The CEDAW UN report cites a number of case studies which reveal not only general societal opinions, but also those held by people in authority. A woman who was periodically beaten ran away to a shelter and reported it to the police, but the senior inquiry officer – who was female – refused to instigate criminal proceedings. The officer’s report describes the defendant as ‘provoking him to commit these acts’ and claims the couple’s child “could have prevented the conflict”.
The journalist Anna Zhavnerovich remembers her experience of reporting abuse, back
before domestic violence was a crime. The police asked her if she was married, why she didn’t have any children, and later dropped the case. When she looked into a private law suit, the police had lost her files. Her article on the ‘unmentionable subject’ gathered huge public interest and Zhavnerovich received thousands of messages from other victims. ‘Women have been emancipated since the Soviet Union, but they have never been feminists; that movement is beginning now’, she told The Guardian in 2015.
Popova began a Change.org petition which now has nearly 200,000 supporters. She disputes the second-chance idea of the bill. ‘Imagine it: a woman is beaten up by her husband, she makes a complaint, and the husband is given a fine, which he pays out of the family budget. He then comes home and shouts at her for complaining, and you can be 100% sure that next time she’ll just try to hide the bruises and won’t complain.’

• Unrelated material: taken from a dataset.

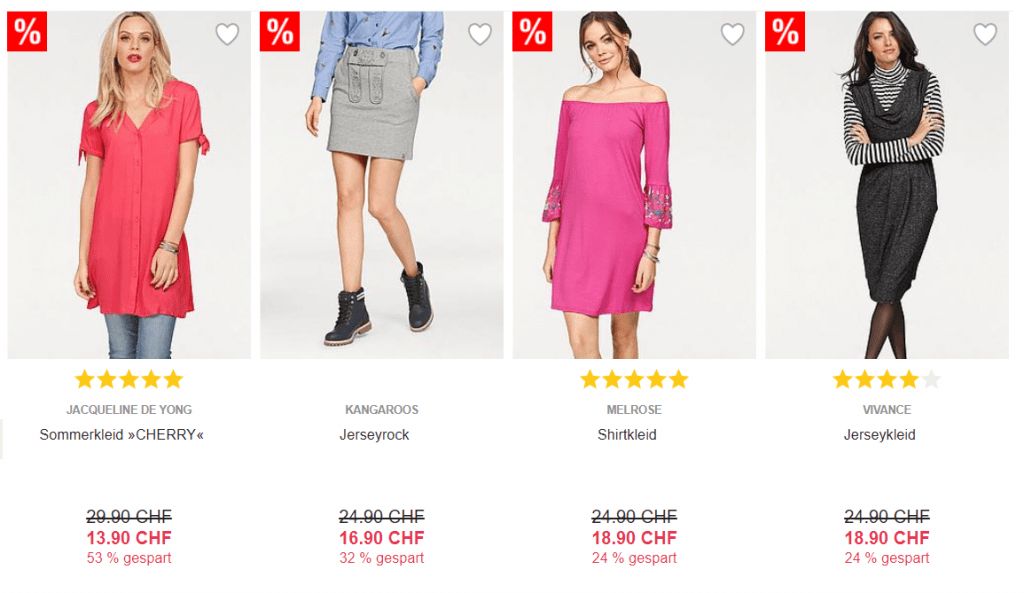Favorite the Melrose Shirtkleid with heart icon
The width and height of the screenshot is (1024, 593).
point(733,34)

Reducing familial battery from criminal to administrative would also increase the reporting burden on the victim. Under current law, police should investigate report of violence. If the amendment passes, it would require victims seeking administrative punishment to collect evidence themselves.

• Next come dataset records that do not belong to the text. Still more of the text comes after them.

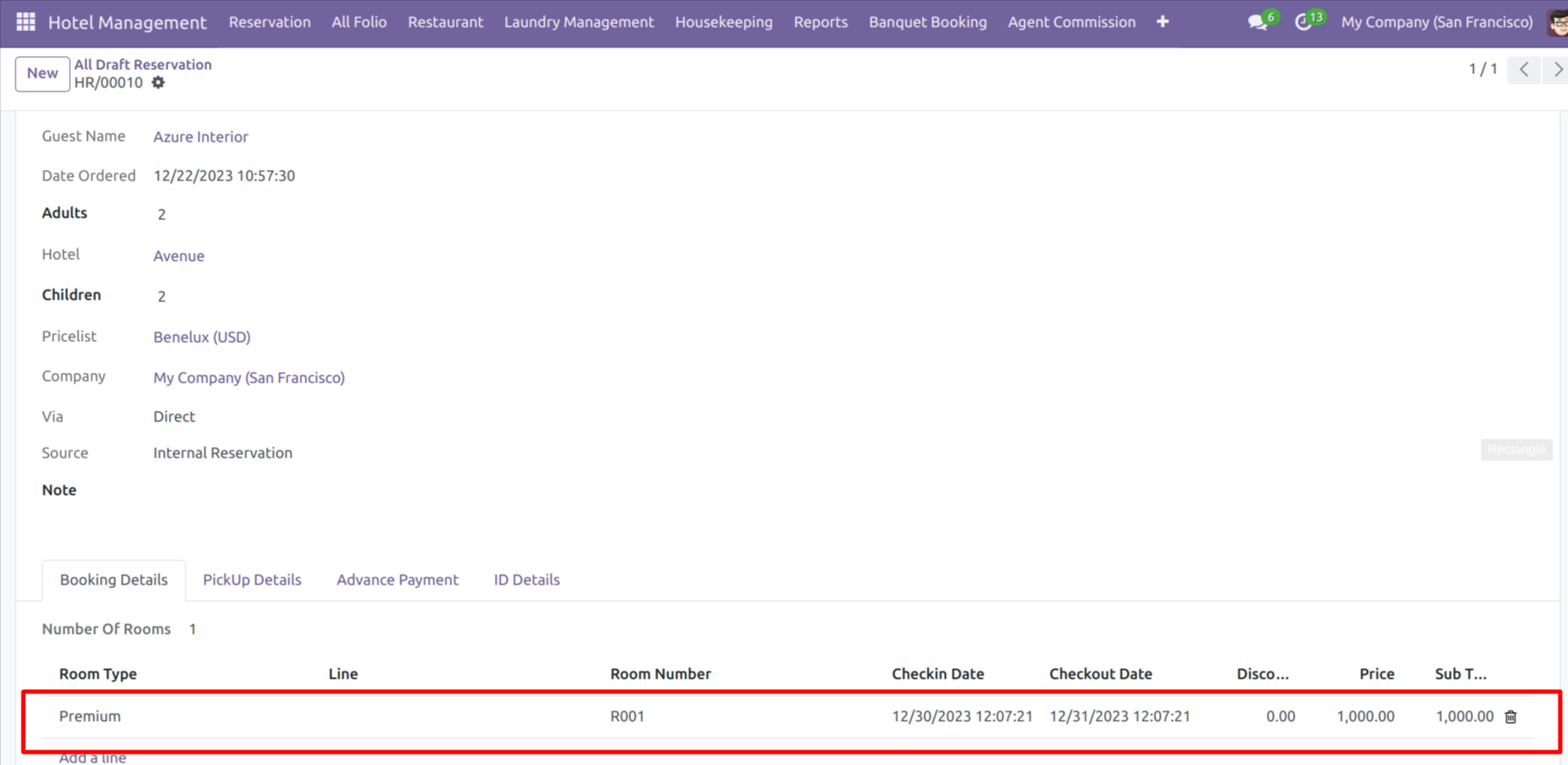Go to next record arrow
Viewport: 1568px width, 765px height.
pos(1556,70)
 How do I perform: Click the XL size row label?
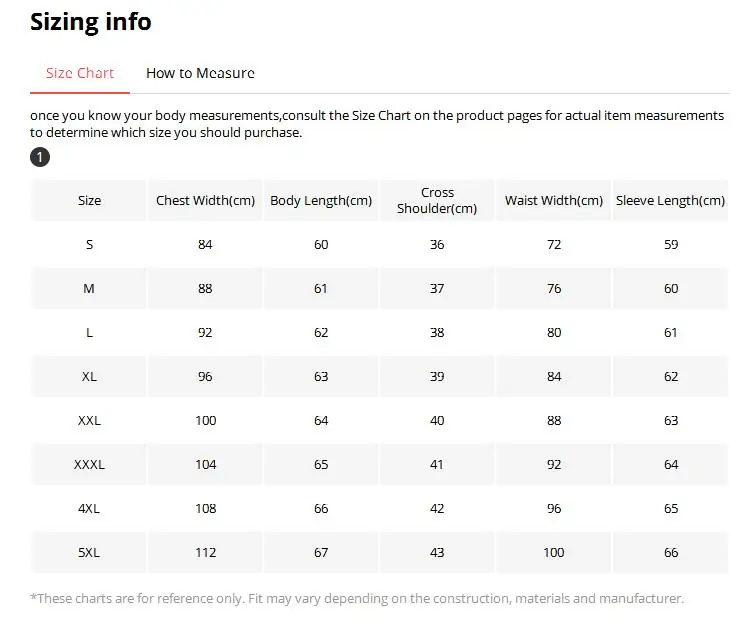(89, 376)
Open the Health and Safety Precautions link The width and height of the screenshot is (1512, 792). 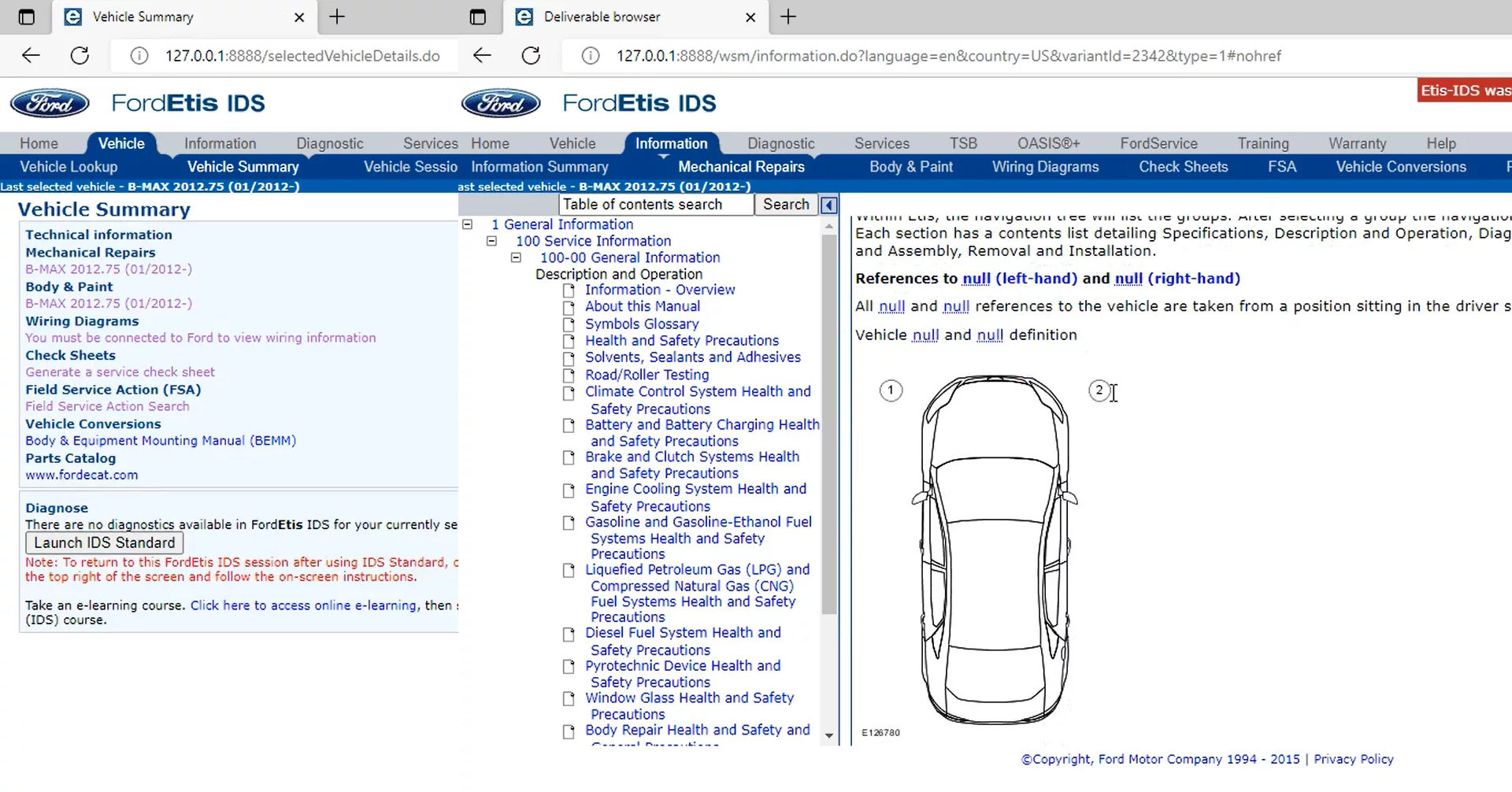[x=681, y=341]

The Russian student I spoke to stressed that no law has yet been changed. The bill needs to be passed a third time by the Duma, and then signed by President Vladimir Putin in parliament’s upper house. He is under pressure from powers worldwide, including the Council of Europe’s Secretary General who described the potential move as “a clear sign of regression”. Putin has said it is better to avoid all violence, and that ‘there’s too little distance between a spanking and a beating’.
‘Punishments [for offences] cannot contradict the system of social values that society holds on to’ said Mizulina in her opening statement for the bill’s first reading. Yet this is in conflict with the CEDAW, adopted by the United Nations General Assembly nearly 40 years ago. Article 5(a) requires that states ‘modify the social and cultural patterns of conduct of men and women, with a view to achieving the elimination of prejudices’.
The decision to reduce the first instance of domestic assault from criminal to administrative is being debated across the world, but it is up to Russia alone to decide how it will balance traditional societal values, the making of laws, and its international obligations.